1.2.3 Temperature Sensitivity of Polymers

For the versatility of applications, temperature-responsive polymers require high sensitivity or fast response over a narrow temperature. The incorporation of phase-separated structures can result in rapid swelling/deswelling within hydrogels, resulting in the change of physical form associated with a large shift in surface area and amphiphilicity [33]. The inclusion of hydrophilic moieties can also increase the deswelling rate of PNIPAAm hydrogel network. For example, the random copolymerization of NIPAAm with acrylic acid (AAc) or methacrylic acid (MAAc) provides the hydrogels with faster deswelling kinetics than PNIPAAm hydrogel by itself [34]. However, for AAc-content above 1.3 wt%, the deswelling rate decreased when more AAc segments were added. An increase in the AAc content divided the long linear NIPAAm segments into short ones, causing the decrease of the driving force for hydrophobic aggregation and the subsequent disappearance of the LCST. In contrast, hydrophilic PEO grafts similarly introduced onto the PNIPAAm backbone were found not to interfere with long PNIPAAm sequences.

The copolymerization of PNIPAAm with poly(ethylene glycol) (PEG) onto porous culture membranes was carried out by electron beam irradiation to provide better detachment of the cells. In this case, the NIPAAm monomers and PEG macromonomers (PEG methacrylate, MW = 4000) were dissolved in propanol containing 0.05% distilled water at a total concentration of 60 wt/wt%. This monomer-containing solution mixture was spread uniformly over the surface of a porous membrane (Cell Culture Insert) and irradiated using an electron beam resulting in the covalently bound polymer. In cell sheet detachment experiments, only 19 min were required to detach the cell sheets from PNIPAAm co-grafted with 0.5wt% of PEG, compared to approximately 35 min incubation at 20°C to completely detach the cell sheets from PNIPAAm coated on the same porous culture membranes.
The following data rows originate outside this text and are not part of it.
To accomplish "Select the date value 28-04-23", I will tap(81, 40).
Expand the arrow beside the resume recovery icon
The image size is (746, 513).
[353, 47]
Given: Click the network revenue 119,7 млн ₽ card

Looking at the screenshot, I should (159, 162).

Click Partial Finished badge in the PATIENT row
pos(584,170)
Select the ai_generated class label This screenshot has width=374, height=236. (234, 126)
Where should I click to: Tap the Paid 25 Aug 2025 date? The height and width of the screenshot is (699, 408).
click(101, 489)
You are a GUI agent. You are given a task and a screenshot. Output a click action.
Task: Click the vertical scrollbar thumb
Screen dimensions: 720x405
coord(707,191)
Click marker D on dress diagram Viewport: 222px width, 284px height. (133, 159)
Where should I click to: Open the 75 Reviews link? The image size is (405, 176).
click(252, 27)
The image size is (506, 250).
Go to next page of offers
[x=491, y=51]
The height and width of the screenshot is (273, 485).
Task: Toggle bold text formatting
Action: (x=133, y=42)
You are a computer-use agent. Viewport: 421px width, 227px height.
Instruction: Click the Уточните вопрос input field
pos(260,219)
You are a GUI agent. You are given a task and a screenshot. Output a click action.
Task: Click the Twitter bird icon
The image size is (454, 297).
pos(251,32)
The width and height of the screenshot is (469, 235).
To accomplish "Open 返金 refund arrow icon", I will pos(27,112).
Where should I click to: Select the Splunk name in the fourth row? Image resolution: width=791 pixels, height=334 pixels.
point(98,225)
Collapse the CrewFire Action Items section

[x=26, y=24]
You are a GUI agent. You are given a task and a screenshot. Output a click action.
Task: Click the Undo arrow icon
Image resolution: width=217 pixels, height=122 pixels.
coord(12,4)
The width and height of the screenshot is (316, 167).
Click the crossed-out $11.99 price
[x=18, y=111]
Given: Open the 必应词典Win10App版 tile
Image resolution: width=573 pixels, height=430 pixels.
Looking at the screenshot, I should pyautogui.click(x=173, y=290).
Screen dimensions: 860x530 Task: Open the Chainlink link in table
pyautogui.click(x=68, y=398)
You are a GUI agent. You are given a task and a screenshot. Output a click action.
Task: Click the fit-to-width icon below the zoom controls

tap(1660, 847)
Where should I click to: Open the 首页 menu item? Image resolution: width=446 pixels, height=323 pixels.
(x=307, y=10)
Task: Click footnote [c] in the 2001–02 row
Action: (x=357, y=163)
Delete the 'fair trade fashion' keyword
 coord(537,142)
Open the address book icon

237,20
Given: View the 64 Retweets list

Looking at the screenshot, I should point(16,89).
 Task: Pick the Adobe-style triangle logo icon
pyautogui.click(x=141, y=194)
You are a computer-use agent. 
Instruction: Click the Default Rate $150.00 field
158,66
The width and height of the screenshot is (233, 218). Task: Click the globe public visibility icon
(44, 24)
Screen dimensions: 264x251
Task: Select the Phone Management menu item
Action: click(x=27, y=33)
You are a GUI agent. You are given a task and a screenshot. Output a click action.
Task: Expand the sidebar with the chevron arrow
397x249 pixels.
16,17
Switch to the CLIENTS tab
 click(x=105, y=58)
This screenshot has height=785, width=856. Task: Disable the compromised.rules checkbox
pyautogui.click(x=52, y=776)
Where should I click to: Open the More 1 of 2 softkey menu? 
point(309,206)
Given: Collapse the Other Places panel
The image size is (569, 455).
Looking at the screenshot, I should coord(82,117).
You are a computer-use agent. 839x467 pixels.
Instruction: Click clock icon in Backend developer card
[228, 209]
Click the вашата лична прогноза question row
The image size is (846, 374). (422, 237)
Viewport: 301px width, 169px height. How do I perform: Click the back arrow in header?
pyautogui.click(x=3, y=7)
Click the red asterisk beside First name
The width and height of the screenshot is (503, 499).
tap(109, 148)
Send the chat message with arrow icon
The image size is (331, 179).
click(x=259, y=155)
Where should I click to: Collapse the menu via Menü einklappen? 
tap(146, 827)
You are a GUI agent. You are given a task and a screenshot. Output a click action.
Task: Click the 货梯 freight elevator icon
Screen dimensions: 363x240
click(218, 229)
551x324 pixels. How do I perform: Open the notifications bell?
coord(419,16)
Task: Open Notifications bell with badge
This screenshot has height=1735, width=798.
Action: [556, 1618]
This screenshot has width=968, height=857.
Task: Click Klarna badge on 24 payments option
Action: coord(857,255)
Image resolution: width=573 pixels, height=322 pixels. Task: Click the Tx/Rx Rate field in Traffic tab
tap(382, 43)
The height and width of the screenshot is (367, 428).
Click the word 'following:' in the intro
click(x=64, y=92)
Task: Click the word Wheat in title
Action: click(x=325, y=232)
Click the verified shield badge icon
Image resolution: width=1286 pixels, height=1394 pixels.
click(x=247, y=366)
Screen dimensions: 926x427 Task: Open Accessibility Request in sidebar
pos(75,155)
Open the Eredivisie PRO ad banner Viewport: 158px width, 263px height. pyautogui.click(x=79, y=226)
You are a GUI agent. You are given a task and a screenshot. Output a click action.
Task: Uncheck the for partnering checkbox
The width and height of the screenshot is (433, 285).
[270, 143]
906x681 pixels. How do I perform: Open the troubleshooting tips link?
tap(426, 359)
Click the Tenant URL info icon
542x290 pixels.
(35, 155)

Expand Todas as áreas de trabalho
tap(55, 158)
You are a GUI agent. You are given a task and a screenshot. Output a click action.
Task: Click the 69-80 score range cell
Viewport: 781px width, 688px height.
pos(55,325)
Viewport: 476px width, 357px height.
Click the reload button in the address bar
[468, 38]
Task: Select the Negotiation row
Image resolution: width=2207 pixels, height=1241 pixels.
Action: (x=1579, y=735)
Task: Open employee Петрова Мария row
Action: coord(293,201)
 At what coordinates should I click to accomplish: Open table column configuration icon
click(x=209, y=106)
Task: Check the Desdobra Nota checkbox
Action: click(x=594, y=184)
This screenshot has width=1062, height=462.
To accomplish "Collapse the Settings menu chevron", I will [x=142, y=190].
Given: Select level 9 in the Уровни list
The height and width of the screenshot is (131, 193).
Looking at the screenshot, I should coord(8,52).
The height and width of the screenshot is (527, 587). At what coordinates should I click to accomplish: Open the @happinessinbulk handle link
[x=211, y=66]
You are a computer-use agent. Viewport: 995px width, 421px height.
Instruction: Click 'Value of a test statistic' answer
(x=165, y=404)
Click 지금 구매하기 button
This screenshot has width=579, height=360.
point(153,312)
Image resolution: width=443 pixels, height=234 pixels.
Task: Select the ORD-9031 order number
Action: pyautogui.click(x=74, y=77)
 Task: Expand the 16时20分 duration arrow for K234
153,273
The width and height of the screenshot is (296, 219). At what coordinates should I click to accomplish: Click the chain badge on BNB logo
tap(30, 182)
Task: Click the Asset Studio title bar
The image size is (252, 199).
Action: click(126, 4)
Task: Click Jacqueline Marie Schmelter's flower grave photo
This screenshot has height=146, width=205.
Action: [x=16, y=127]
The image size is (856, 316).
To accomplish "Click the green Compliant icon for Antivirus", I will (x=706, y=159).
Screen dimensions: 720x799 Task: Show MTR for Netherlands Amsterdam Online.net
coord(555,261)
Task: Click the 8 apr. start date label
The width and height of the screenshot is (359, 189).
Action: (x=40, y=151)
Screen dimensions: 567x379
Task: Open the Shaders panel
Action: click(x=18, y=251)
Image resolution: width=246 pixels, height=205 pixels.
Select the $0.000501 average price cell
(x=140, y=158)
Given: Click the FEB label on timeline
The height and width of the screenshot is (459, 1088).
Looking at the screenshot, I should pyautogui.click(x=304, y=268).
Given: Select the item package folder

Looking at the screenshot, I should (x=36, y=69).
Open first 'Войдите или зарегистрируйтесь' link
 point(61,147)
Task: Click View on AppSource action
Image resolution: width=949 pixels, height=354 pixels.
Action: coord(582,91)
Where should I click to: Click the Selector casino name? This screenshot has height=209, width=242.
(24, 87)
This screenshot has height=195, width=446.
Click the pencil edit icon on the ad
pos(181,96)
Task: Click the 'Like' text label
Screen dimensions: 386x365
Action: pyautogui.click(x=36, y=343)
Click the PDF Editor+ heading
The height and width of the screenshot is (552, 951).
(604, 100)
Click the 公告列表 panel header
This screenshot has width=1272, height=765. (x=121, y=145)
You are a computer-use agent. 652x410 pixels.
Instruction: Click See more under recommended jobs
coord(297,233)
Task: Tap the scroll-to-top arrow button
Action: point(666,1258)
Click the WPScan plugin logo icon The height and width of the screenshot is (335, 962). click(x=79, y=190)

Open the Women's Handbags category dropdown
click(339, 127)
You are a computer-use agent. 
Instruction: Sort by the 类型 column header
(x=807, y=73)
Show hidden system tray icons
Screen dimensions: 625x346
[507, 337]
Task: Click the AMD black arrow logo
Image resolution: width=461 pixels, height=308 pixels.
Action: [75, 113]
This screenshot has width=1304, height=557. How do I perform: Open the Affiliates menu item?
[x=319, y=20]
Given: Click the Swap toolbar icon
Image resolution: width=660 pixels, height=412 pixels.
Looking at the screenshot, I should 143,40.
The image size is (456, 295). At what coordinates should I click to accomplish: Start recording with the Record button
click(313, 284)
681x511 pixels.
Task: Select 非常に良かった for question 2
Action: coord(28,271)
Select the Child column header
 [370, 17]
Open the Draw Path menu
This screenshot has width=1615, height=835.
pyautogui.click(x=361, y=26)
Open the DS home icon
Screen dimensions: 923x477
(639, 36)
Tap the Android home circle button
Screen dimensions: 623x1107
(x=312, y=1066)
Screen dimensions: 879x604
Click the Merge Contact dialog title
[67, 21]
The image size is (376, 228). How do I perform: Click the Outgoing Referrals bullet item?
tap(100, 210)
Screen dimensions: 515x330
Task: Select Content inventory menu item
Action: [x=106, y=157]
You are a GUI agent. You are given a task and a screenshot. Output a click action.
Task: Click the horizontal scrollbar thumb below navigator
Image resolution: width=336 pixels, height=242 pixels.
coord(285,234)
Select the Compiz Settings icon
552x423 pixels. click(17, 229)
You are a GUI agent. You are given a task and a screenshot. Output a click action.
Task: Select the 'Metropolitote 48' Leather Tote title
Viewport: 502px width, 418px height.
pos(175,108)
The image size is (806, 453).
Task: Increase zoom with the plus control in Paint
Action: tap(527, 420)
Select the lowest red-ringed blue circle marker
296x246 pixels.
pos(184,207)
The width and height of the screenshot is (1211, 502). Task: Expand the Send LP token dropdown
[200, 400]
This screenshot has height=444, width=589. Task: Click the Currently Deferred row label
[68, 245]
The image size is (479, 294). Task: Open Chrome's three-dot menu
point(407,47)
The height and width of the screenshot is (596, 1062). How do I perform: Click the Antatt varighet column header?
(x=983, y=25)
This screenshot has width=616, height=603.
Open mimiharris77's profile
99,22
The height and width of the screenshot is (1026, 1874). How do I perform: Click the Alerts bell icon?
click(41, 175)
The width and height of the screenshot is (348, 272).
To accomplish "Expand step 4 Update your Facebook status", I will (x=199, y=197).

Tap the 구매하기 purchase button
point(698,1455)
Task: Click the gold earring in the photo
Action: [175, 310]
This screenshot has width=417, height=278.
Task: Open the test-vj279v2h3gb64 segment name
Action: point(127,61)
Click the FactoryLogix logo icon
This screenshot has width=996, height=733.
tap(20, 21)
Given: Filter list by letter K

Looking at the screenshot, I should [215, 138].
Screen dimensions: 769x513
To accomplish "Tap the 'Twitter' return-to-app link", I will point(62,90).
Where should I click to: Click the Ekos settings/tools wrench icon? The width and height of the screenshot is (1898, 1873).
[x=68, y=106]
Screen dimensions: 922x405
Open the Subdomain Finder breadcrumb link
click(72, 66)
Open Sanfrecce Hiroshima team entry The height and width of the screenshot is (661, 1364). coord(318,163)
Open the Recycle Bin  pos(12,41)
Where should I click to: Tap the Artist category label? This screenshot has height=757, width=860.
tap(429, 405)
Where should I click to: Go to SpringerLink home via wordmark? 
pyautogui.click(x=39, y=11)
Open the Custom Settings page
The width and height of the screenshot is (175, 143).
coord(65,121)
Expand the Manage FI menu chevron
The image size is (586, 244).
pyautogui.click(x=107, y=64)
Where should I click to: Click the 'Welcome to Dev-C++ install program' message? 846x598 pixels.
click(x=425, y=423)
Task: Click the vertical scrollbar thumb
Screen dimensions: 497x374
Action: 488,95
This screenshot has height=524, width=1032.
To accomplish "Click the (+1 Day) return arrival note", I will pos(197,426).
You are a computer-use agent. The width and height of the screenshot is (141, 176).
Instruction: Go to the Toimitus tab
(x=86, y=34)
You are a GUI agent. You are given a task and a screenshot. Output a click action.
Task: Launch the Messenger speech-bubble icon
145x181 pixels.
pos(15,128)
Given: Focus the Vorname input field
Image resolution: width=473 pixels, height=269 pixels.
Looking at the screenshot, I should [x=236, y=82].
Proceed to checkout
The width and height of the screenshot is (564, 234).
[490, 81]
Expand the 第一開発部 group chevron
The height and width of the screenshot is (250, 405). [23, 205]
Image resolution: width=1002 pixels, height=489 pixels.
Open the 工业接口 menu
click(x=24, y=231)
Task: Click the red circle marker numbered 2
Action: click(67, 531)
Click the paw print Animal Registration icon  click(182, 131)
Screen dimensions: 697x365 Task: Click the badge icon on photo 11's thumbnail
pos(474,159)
When the porous membranes were used, water molecules could access PNIPAAm molecules grafted on the surfaces from both underneath and peripheral to the attached cell sheets, resulting in more rapid hydration of grafted PNIPAAm molecules and faster detachment of cell sheet than nonporous tissue culture polystyrene (TCPS) dishes [35].

Alternatively, rapid deswelling (faster acceleration of the polymer shrinking rate) was shown by PNIPAAm hydrogels having a comb-type molecular architecture rather than a linear-type structure [36]. However, in the case of surface-immobilized PNIPAAm films, the free mobile linear PNIPAAm showed a more rapid phase transition than PNIPAAm randomly crosslinked onto the surface, due to their different chain mobilities [37].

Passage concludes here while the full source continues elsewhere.